Credit: © 2010 Wiley

The materials that come to mind when 'porous solids' are mentioned are usually zeolites, silicates and carbon-based frameworks. Dipeptides, however, have recently been shown to form hydrogen-bonded microporous crystals, and have attracted interest for their gas sorption properties. Now, a team of Portuguese researchers led by Luís Gales at the Institute of Molecular and Cell Biology in Porto have observed1 that dipeptide single-crystals can act as permeable membranes able to distinguish between argon, nitrogen and oxygen — a process of interest for air separation, but difficult to carry out because of the similarity in size between the species.

The permeability of three dipeptides — L-leucyl-L-serine (LS), L-valyl-L-isoleucine (VI), and L-alanyl-L-alanine (AA), which crystallize into different lattices with different porosities — was found to be size-dependent. The crystals that displayed narrower pores combined lower gas absorption abilities and guest diffusivities, resulting in poorer permeabilities.

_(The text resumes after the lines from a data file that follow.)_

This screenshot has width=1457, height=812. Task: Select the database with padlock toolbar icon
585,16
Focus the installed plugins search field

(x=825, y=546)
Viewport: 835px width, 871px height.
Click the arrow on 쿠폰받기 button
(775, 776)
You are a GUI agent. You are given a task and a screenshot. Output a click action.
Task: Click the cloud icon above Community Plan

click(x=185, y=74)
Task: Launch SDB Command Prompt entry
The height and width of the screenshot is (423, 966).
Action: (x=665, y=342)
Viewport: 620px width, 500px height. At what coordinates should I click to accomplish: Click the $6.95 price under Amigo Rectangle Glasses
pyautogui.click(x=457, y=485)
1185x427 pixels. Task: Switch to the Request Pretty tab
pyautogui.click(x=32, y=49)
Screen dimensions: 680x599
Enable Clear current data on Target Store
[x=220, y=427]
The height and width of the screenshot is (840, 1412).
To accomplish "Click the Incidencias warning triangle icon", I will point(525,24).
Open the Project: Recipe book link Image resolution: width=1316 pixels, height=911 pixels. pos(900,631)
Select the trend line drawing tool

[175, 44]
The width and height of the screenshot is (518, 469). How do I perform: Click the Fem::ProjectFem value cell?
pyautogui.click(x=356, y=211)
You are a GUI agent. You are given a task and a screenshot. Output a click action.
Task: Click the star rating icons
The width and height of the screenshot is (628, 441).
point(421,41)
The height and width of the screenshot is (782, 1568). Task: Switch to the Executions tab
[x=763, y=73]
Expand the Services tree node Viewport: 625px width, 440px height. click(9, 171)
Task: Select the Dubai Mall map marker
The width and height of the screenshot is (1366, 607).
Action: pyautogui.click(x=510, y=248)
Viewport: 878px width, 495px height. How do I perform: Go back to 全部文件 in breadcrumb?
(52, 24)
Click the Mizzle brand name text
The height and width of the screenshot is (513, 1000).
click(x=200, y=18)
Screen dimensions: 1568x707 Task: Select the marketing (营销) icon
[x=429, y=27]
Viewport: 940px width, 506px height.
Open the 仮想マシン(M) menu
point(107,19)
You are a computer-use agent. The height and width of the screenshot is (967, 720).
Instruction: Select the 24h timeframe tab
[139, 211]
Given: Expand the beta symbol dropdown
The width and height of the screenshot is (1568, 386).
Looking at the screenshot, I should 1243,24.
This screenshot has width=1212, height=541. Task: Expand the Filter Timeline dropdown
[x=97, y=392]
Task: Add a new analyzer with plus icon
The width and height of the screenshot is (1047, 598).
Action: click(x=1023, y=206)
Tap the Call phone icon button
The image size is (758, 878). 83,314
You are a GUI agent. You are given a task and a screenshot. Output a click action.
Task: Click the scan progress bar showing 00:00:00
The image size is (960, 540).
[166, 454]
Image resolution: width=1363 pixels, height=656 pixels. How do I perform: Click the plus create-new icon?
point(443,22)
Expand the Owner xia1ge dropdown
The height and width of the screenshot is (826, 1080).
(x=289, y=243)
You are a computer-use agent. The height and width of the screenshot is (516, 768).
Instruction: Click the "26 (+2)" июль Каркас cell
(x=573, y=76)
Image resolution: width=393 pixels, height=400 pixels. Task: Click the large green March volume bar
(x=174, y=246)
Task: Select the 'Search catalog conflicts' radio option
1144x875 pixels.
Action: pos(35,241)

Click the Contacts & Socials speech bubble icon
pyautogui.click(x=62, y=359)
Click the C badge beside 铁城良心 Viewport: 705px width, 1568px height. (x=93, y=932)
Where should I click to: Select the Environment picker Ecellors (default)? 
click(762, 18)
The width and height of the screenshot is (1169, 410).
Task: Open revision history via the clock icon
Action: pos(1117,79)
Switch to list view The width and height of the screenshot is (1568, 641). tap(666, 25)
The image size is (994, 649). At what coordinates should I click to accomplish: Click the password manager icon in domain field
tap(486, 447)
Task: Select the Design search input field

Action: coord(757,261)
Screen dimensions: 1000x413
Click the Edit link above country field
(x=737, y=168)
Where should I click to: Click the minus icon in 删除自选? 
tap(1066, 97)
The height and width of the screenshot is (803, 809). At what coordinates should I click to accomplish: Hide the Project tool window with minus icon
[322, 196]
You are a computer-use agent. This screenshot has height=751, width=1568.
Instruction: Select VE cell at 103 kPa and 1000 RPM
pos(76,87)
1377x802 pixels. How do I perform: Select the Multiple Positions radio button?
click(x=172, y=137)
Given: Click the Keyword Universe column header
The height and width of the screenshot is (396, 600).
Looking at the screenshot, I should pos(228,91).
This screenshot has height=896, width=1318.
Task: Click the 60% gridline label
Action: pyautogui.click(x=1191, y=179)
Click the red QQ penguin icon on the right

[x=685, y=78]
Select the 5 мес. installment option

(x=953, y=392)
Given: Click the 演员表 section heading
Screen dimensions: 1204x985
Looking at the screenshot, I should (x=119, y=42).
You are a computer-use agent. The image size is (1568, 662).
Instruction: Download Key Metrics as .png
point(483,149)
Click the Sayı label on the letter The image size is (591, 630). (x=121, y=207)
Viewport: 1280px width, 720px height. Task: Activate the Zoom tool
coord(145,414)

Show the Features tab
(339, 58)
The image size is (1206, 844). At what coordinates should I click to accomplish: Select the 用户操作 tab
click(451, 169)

Thus, LS, with nanochannels that are larger than argon, nitrogen and oxygen, is permeable to all three. VI, whose channel size is close to that of the gas molecules, was only permeable to oxygen and nitrogen. And although AA's porosity consists of discrete pockets rather than channels, it was found to be permeable to oxygen.

The AA dipeptide retained its crystallinity after oxygen permeation, suggesting that its guest-induced flexibility is reversible. This dynamic response was also guest-dependent: AA was more permeable to oxygen than to helium — even though helium is a smaller species. This excellent selectivity suggests that dipeptide crystals hold promise for a variety of separation processes.